Fleet Foxes are perhaps most beloved for their golden harmonies (Pecknold mews alongside bassist Christian Wargo, drummer Josh Tillman, and keyboardist Casey Wescott, while guitarist Skye Skjelset smiles silently), which pull from a variety of vocal traditions. But Fleet Foxes’ layered, textured vocals never feel exclusionary. Instead, their harmonies recall the intimacy of early secular music and are reminiscent, in particular, of Sacred Harp (or shape-note) singing, a gospel style that allows every member of a congregation — even those who can’t read music or don’t possess the strongest singing voice — to join in tunefully. It’s an inclusive and deliberately straightforward style, and a departure from the histrionic, finger-waving song theater heralded by American Idol. “Those [Sacred Harp] songs are so simple,” Pecknold says. “It’s all very easy to understand.”

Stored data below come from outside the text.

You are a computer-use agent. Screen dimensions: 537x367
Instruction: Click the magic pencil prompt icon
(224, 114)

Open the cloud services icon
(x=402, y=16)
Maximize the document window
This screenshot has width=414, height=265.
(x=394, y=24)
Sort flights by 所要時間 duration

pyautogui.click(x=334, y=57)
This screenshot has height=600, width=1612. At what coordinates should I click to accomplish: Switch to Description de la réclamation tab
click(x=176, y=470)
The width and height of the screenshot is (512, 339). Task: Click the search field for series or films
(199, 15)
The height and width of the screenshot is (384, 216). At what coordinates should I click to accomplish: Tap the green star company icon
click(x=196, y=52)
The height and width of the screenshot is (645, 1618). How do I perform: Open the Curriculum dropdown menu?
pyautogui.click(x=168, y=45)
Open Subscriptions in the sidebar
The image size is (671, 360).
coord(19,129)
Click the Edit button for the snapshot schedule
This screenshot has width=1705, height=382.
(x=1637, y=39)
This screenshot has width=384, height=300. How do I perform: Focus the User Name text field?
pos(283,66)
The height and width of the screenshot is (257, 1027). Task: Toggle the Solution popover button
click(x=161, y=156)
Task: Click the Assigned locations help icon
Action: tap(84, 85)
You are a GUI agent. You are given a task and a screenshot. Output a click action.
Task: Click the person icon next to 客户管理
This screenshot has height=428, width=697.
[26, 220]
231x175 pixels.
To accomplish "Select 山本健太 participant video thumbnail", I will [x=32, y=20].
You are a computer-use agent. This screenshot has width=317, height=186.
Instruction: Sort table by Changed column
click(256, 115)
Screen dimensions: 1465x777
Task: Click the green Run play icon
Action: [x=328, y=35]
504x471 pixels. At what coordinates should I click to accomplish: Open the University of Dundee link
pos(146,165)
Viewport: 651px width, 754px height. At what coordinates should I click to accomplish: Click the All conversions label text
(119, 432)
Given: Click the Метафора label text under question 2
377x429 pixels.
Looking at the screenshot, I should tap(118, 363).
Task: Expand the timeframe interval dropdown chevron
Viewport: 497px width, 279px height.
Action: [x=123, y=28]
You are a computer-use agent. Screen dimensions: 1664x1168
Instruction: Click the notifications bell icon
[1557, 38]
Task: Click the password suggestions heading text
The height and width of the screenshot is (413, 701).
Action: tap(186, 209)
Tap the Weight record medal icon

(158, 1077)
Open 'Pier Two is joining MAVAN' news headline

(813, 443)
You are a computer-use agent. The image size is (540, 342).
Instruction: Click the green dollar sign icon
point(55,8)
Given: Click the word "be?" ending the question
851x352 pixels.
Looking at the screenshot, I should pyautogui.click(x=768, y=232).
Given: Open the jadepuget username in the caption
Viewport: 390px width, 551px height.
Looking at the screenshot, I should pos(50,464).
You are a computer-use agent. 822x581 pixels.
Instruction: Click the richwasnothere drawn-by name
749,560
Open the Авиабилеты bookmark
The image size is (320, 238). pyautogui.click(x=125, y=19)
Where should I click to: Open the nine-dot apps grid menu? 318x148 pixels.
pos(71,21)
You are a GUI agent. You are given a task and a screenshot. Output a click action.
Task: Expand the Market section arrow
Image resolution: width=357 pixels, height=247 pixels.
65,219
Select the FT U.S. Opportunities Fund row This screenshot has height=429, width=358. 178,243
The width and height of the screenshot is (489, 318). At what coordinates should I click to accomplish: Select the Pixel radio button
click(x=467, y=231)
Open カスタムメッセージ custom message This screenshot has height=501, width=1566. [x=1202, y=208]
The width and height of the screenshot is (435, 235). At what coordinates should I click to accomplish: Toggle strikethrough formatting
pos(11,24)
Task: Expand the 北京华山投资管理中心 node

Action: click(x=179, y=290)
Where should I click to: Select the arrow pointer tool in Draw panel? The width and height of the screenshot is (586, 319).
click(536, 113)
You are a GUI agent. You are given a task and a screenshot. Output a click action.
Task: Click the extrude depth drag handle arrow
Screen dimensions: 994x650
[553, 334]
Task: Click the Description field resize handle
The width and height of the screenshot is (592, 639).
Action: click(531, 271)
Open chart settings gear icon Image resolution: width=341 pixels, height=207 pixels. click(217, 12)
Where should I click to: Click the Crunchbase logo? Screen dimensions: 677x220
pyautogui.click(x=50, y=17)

The openness of his writing invites massive, campfire-style sing-alongs, and even if you’re not much of a singer, it’s not difficult to figure out how to howl along: “I think the beauty of a band like Fleet Foxes lies in their ability to make accessible some musical ideas that would otherwise escape a mass audience, and it’s Robin’s voice that reels the listener in,” Rossen says. “He can fill the room with his voice alone.”

Pecknold willingly acknowledges that Fleet Foxes might be part of a new community of like-minded, oft-hirsute folk artists — from his Sub Pop labelmates Iron and Wine, Band of Horses, Death Vessel, and Fruit Bats to emerging acts like Bon Iver, Grizzly Bear, and Horse Feathers — even if its members aren’t united by place. “Music has become a lot less regional,” he says. “But I can listen to new music now, like Vetiver or Department of Eagles, that I’m really excited about, which wasn’t always the case four years ago.”

He pauses. “I don’t have to feel like an old man anymore.”